■ **INSTRUCTIONS FOR THE TASK**: Copy out all the records below, swapping each "icon" for "button" and leaving everything else as it is. Leave the pictures out of your copy.

■ **STORED ROWS**:
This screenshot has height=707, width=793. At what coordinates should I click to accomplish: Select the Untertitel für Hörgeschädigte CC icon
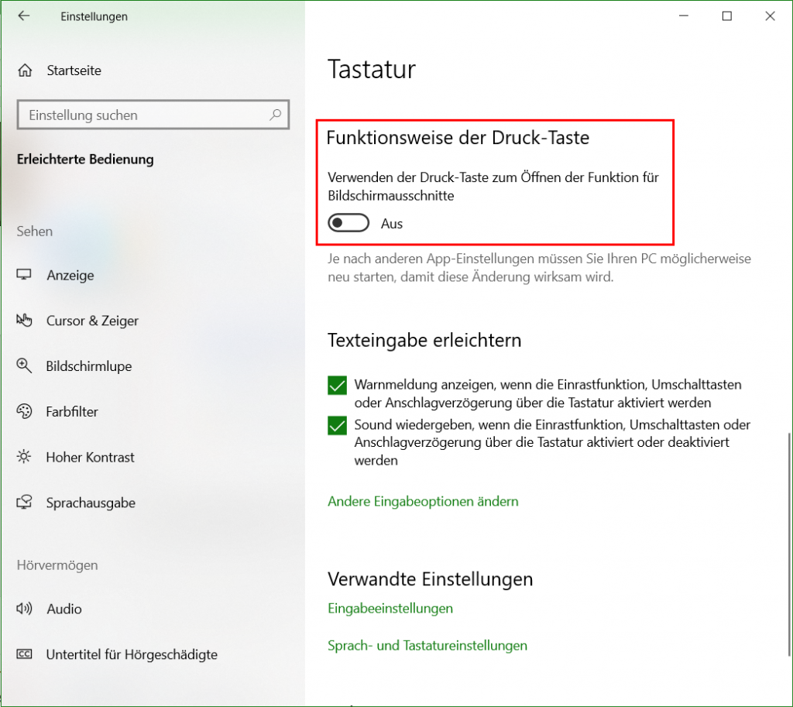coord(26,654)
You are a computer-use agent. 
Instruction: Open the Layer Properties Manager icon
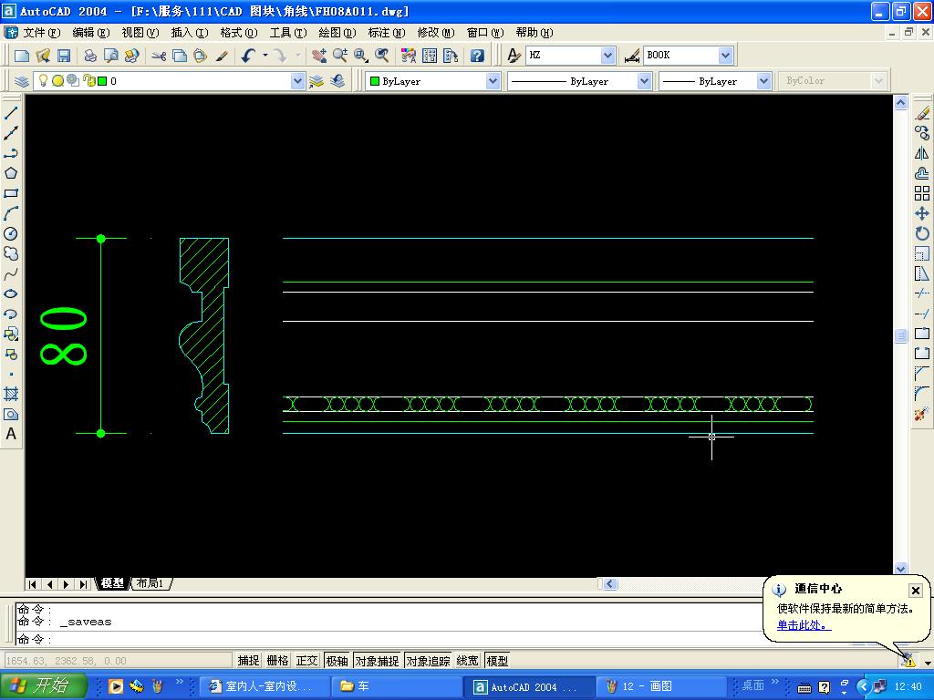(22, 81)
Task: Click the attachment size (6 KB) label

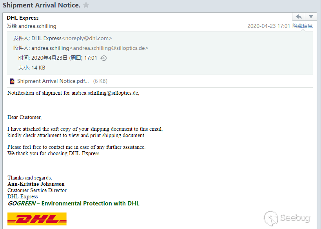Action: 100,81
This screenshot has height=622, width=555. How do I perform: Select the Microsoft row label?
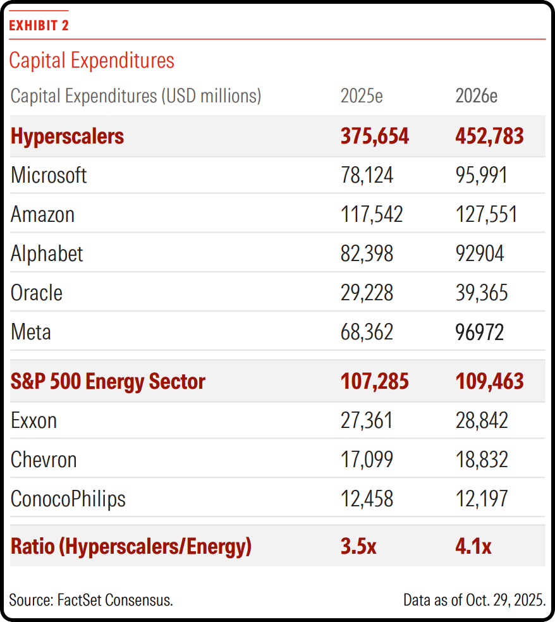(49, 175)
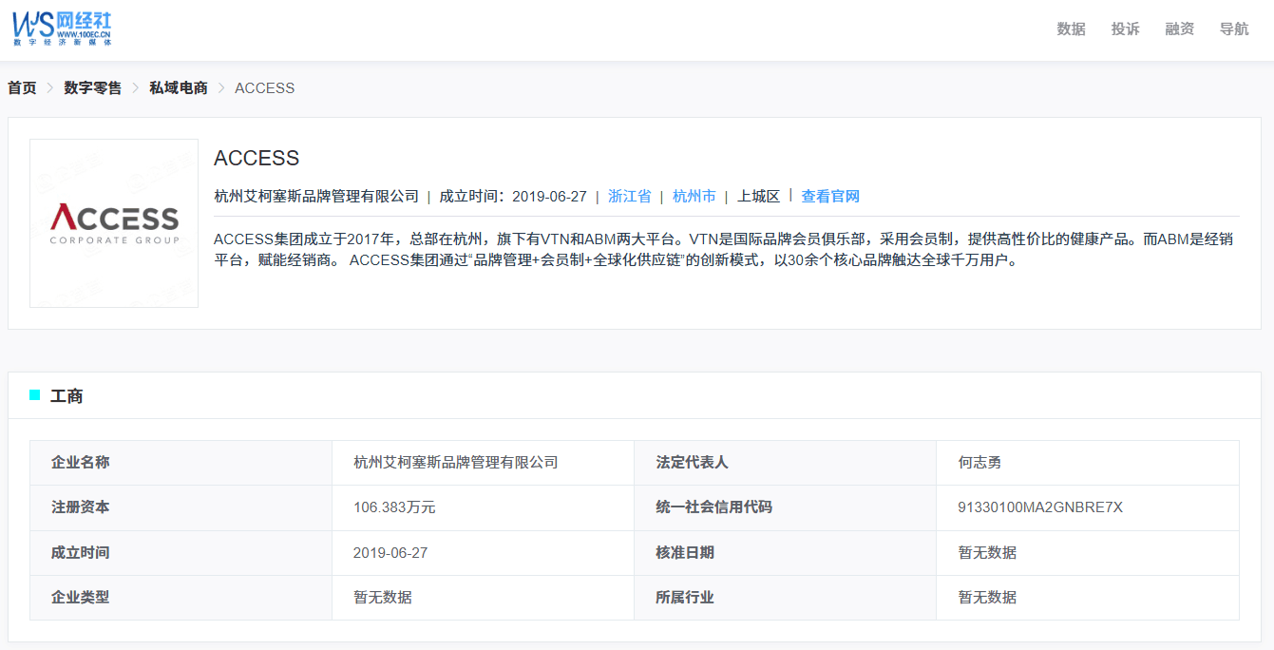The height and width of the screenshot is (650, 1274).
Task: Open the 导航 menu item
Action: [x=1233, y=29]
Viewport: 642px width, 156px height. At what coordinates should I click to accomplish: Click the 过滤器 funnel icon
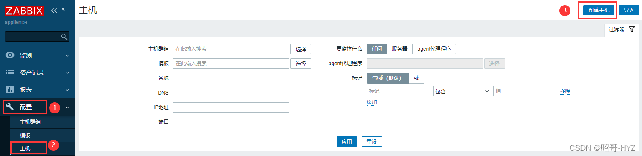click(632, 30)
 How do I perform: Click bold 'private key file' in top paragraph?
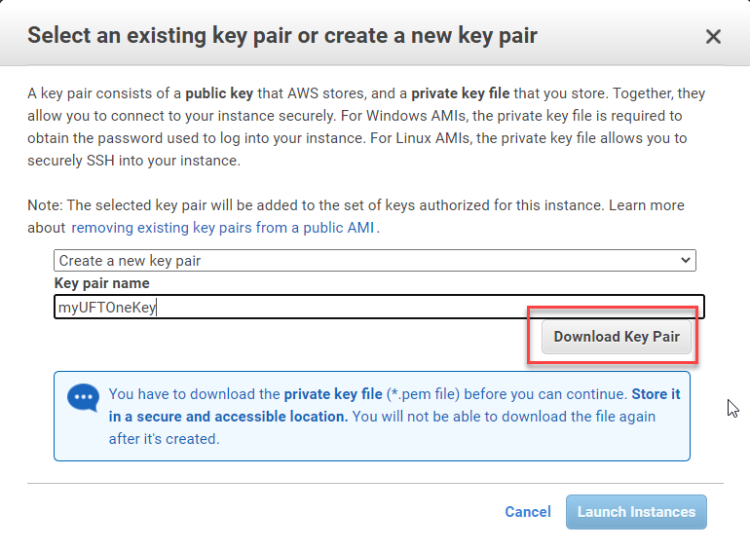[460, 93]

■ **RESPONSE TO THE TASK**:
This screenshot has height=707, width=793. At what coordinates should I click to accomplish: Select the Untertitel für Hörgeschädigte CC button
coord(26,654)
You are a computer-use agent. 
Instruction: Open the Layer Properties Manager button
(22, 81)
Task: Click the attachment size (6 KB) label

Action: 100,81
This screenshot has height=622, width=555. How do I perform: Select the Microsoft row label?
(49, 175)
The height and width of the screenshot is (650, 1274).
Task: Open the 导航 menu item
Action: [x=1233, y=29]
Viewport: 642px width, 156px height. At what coordinates should I click to accomplish: Click the 过滤器 funnel button
click(632, 30)
 How do I perform: Click bold 'private key file' in top paragraph?
[460, 93]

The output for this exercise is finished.